It’s feared that dozens of people in the north and north-east have died waiting for an organ transplant since 2013, according to new NHS figures.
The health authority has revealed the number is at least 18 but, due to the way it publishes information, it could be as high as 43.
The shocking statistics have prompted a renewed plea for people to sign up to donate their organs and save a life.
During the last year, surgeons performed more than 70 transplants across Aberdeen, Aberdeenshire, Moray, the Highlands and islands.
But at least 80 other people are still waiting for a donor match, so they can receive the life-changing operation they desperately need.
Across Scotland, 218 people have died in the last five years while waiting for a transplant.
A further 467 are eagerly hoping they will receive the call telling them their life will be saved by a donor.
Health bosses have warned that people should not only register to let their organs be used, but share their wishes with their family as well.
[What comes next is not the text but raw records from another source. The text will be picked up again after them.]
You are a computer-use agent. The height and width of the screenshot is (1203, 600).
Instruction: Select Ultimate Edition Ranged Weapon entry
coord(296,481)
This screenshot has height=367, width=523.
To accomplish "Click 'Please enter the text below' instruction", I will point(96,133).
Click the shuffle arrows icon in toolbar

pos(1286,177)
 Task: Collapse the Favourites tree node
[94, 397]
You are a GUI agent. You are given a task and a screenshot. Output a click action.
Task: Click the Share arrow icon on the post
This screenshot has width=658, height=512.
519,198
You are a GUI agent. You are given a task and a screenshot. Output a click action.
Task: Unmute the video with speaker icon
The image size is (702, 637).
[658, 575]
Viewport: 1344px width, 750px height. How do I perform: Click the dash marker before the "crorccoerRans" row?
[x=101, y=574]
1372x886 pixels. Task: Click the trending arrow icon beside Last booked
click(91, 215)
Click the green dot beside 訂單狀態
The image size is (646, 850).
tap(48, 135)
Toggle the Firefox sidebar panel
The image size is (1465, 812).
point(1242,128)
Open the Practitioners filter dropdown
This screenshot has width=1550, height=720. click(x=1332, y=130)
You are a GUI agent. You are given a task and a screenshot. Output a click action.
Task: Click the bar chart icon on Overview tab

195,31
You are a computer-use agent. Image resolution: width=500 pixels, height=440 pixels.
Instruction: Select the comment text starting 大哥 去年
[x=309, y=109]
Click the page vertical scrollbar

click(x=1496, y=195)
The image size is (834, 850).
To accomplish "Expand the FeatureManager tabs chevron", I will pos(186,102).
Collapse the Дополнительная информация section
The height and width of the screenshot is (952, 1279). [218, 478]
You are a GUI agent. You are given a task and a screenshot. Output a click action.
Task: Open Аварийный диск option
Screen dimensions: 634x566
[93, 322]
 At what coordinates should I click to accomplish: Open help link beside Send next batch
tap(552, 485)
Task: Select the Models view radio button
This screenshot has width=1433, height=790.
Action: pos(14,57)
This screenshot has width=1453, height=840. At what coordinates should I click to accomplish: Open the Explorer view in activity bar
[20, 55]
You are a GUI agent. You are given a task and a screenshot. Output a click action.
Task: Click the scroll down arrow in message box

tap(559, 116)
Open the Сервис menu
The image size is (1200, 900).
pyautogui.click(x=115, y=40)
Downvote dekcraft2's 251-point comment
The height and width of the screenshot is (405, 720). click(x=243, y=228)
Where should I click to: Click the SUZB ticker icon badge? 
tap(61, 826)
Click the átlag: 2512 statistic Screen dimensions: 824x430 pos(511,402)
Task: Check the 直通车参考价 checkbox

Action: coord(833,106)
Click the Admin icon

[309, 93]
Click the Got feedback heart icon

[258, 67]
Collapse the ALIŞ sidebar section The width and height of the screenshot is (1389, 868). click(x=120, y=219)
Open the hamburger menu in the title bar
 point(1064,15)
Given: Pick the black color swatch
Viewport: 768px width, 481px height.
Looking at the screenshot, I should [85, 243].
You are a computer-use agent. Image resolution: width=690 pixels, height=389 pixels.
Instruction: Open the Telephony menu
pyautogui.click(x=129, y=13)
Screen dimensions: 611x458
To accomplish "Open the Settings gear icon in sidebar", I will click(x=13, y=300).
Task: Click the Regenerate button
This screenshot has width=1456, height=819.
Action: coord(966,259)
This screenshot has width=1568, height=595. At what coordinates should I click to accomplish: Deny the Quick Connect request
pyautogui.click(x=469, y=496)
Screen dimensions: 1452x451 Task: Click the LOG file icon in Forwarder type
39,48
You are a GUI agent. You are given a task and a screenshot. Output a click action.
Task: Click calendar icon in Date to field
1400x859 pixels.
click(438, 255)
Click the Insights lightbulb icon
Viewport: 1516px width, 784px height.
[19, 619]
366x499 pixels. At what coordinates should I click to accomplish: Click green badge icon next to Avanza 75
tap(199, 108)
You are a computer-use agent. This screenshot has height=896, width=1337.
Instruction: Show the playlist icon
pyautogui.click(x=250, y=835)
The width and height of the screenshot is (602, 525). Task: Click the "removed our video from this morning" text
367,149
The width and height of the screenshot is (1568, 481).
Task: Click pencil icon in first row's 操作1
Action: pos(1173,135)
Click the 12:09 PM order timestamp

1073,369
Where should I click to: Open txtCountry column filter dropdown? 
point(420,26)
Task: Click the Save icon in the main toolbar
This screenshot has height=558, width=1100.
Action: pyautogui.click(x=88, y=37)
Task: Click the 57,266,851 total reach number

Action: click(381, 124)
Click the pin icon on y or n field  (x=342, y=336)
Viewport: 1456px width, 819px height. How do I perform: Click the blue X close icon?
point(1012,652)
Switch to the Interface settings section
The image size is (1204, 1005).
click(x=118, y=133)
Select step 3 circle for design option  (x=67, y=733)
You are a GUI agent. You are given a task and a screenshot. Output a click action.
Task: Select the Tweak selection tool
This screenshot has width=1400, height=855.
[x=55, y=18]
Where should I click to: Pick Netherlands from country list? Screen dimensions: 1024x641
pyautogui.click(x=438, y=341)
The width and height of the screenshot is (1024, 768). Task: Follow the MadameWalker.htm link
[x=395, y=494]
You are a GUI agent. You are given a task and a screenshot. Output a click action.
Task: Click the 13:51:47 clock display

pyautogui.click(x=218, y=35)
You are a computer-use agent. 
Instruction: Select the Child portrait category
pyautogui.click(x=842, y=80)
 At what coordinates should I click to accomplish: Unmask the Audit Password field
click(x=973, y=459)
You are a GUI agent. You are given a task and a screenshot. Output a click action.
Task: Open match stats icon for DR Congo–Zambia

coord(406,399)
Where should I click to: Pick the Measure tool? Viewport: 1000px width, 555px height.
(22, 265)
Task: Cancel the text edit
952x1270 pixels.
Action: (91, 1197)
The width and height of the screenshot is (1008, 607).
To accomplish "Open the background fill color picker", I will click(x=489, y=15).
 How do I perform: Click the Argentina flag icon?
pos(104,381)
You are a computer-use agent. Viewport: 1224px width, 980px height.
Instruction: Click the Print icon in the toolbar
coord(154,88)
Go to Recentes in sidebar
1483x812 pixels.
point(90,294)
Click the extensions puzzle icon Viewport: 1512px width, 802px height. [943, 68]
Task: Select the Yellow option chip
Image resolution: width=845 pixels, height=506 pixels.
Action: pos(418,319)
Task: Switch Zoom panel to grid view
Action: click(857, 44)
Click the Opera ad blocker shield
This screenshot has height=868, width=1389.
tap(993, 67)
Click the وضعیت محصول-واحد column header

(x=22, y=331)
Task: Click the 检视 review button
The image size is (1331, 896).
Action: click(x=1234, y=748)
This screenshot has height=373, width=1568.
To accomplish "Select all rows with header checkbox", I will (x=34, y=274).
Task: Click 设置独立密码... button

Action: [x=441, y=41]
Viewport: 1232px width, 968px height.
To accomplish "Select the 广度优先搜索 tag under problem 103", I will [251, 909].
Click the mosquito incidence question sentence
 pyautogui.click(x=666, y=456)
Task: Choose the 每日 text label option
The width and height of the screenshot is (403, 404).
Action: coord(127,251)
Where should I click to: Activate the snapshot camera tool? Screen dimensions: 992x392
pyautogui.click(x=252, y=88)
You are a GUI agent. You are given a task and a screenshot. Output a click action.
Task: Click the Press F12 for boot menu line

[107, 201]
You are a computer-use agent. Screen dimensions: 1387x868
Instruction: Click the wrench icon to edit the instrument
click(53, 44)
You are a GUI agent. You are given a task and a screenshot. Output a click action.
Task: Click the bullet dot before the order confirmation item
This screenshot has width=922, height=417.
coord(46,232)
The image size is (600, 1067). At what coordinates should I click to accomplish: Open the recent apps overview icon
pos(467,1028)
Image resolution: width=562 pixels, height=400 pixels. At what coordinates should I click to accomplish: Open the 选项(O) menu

Anthony Clarkson, interim director of organ donation at NHS Blood and Transplant said: “We don’t want people to die because of complacency – that because you know you want to be an donor you presume your loved ones know it too.
“People are living moment to moment, in desperate need of someone saying ‘yes’ to donation.”
In June, politicians tabled legislation to change the system in Scotland from opt-in to opt-out.
This would mean that, unless someone has stated otherwise, it will be assumed they have consented to donate their organs.
At the time, Public Health Minister Aileen Campbell said: “We need to do all we can to further reduce the number of people in Scotland waiting for transplants.
“Under the proposed system, people will still be able to make a choice about donation, as they can now, and there are safeguards to ensure their wishes are followed.”
Mr Clarkson added: “We all know organ donation legislation will change in Scotland in future years, but the fact is people are dying right now waiting for an organ and it will still be important for people to know your decision.
“Your family’s role is critical.”
From opt-in to opt-out
The switch to an opt-out system has received widespread public backing, not least from many of the grieving families of those who died waiting for a vital transplant.
Among the supporters are the relatives of Alex Dan Smith who, in 1968, became the first person in Europe to receive a lung transplant.
The 15-year-old from Breasclete in Lewis accidentally drank from a lemonade bottle which contained paraquat weed killer.
While the surgery was not successful – due to a lack of medical knowledge at the time about the effect of the substance in the boy’s blood – Alex’s family still understand the difference a transplant can make.
In a joint statement they said: “Over the past 50 years, there have been tremendous developments in the use of transplants.
“But there is a fundamental problem due to the shortage of donor organs and many people die while on the waiting list for a transplant procedure.
“Under the current legal system, we have to opt in to a donor list, whereas if this were changed to an opt-out procedure, we believe that more organs would be available.”